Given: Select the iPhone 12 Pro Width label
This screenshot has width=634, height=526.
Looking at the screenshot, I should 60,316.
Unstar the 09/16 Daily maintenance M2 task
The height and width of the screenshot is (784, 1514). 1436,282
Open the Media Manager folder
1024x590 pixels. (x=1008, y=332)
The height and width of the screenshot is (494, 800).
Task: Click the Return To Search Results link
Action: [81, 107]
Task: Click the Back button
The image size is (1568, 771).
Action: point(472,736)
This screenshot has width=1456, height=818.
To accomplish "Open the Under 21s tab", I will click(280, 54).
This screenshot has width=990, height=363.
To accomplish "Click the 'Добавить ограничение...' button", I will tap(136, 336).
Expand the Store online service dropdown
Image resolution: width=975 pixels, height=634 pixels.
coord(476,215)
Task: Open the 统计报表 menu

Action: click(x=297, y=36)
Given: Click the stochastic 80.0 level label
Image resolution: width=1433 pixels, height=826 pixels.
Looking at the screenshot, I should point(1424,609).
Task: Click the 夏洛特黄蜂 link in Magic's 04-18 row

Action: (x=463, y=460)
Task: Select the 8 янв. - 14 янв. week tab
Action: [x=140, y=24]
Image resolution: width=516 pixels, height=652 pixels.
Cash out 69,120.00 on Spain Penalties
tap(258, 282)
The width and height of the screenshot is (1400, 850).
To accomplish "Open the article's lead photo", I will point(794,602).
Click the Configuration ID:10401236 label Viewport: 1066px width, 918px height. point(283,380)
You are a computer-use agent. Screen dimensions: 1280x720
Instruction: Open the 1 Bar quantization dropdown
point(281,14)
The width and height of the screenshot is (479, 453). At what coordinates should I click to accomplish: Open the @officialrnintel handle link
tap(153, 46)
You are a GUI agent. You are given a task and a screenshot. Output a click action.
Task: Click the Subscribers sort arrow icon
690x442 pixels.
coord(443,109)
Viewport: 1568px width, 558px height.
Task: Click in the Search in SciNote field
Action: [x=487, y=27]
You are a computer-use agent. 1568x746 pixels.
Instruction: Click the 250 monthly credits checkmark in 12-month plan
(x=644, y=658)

ABOUT THIS TASK
If a line in the records contains the string "agent", include it in the count; report that count alone.

WRITTEN ANSWER
3